### The exercise
Locate each line below that contains the word "width", and copy those lines in full.

### Given data
● ● ● ●

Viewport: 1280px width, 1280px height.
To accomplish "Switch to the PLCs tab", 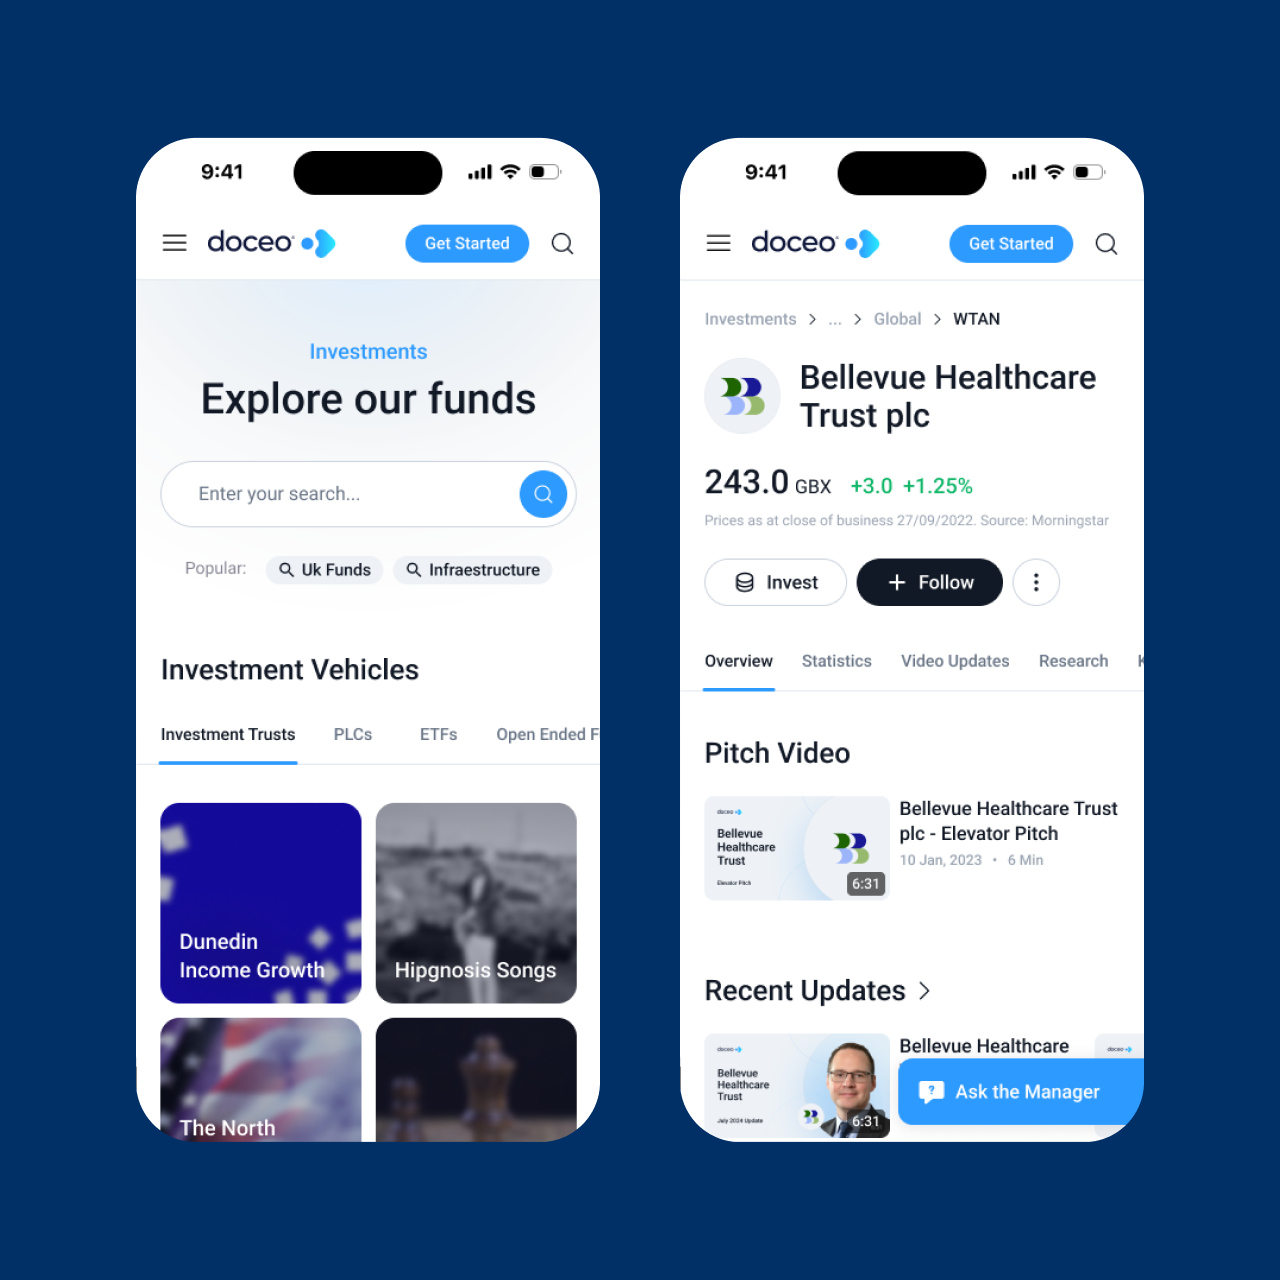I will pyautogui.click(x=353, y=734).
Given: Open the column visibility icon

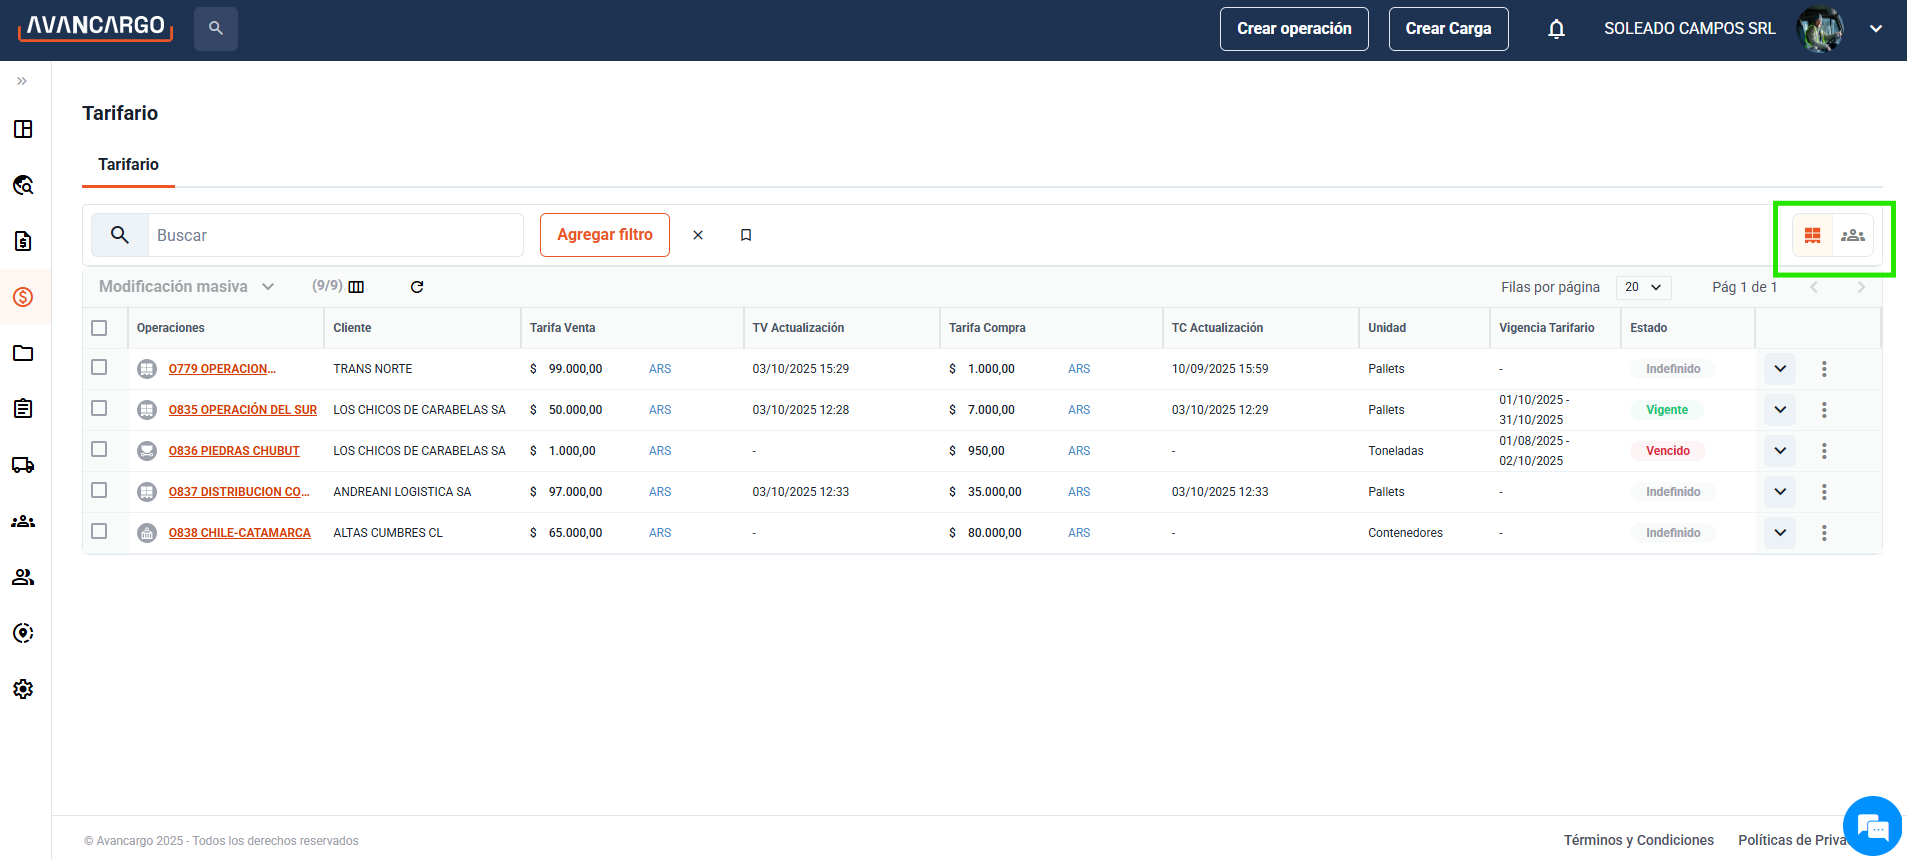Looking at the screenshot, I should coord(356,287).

● ● ● ●

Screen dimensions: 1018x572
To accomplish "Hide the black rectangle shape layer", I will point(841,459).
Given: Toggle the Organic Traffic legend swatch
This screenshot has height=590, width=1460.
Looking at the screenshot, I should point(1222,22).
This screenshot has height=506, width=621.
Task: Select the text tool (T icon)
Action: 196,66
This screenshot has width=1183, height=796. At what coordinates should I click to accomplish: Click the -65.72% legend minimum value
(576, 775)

● ● ● ●

### Solution
Viewport: 1280px width, 1280px height.
This screenshot has height=590, width=1460.
This screenshot has height=506, width=621.
This screenshot has width=1183, height=796. At what coordinates should I click to accomplish: Click the -65.72% legend minimum value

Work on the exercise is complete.